Item location entries

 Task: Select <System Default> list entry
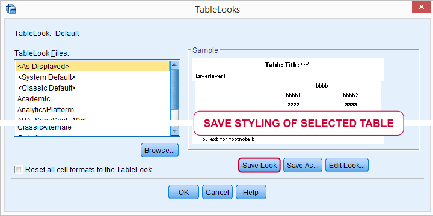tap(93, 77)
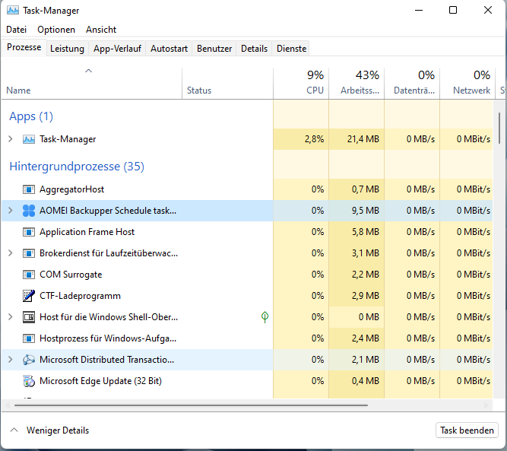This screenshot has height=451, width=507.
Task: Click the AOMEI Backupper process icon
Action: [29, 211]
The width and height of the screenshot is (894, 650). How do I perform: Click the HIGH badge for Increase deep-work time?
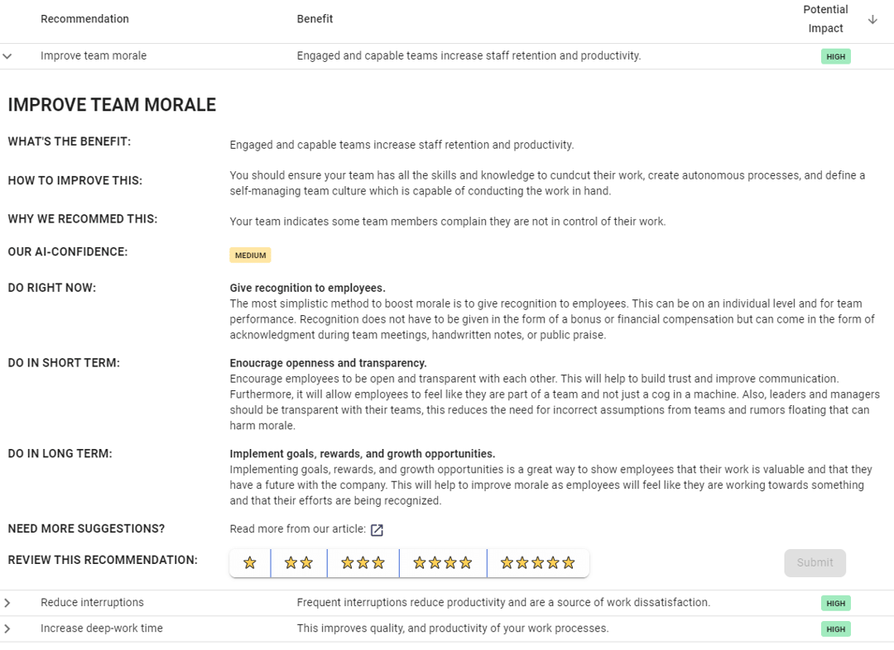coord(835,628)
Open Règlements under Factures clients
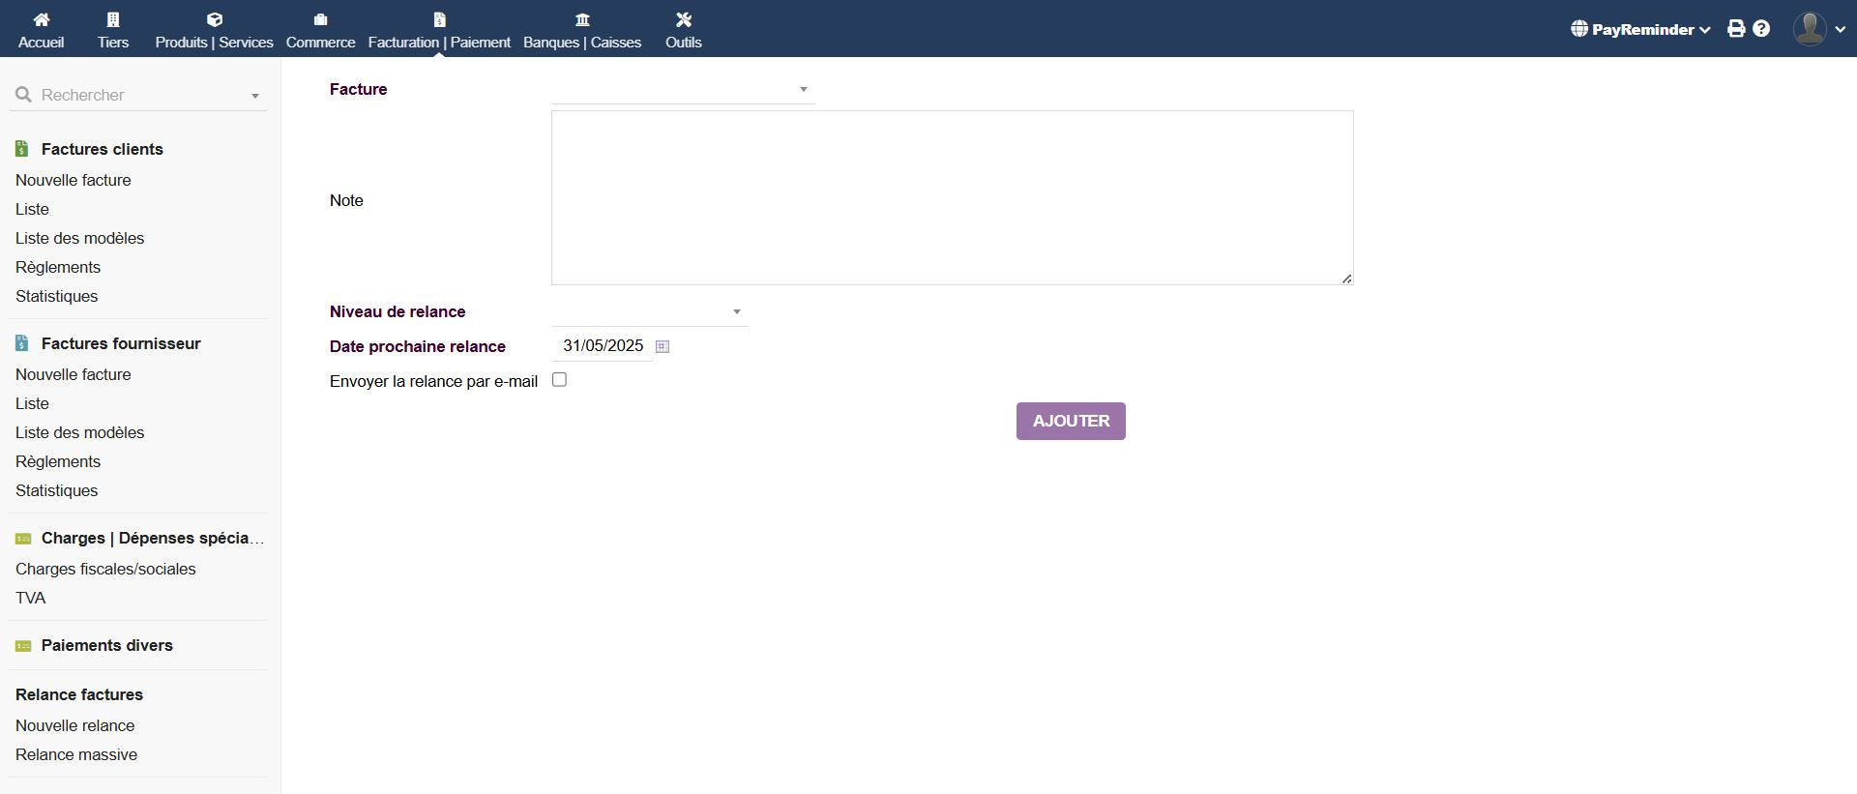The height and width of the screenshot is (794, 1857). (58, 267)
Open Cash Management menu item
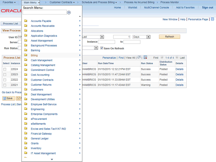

» Description of the task:
Could you copy every line of the records above word for word, leaving the pictures out of your answer?

» Solution:
 Task: Select <System Default> list entry
tap(93, 77)
This screenshot has height=451, width=507.
Task: Click the AOMEI Backupper process icon
Action: [29, 211]
The width and height of the screenshot is (894, 650). How do I perform: Click the HIGH badge for Increase deep-work time?
coord(835,628)
Open Règlements under Factures clients
The height and width of the screenshot is (794, 1857). (58, 267)
Open Cash Management menu item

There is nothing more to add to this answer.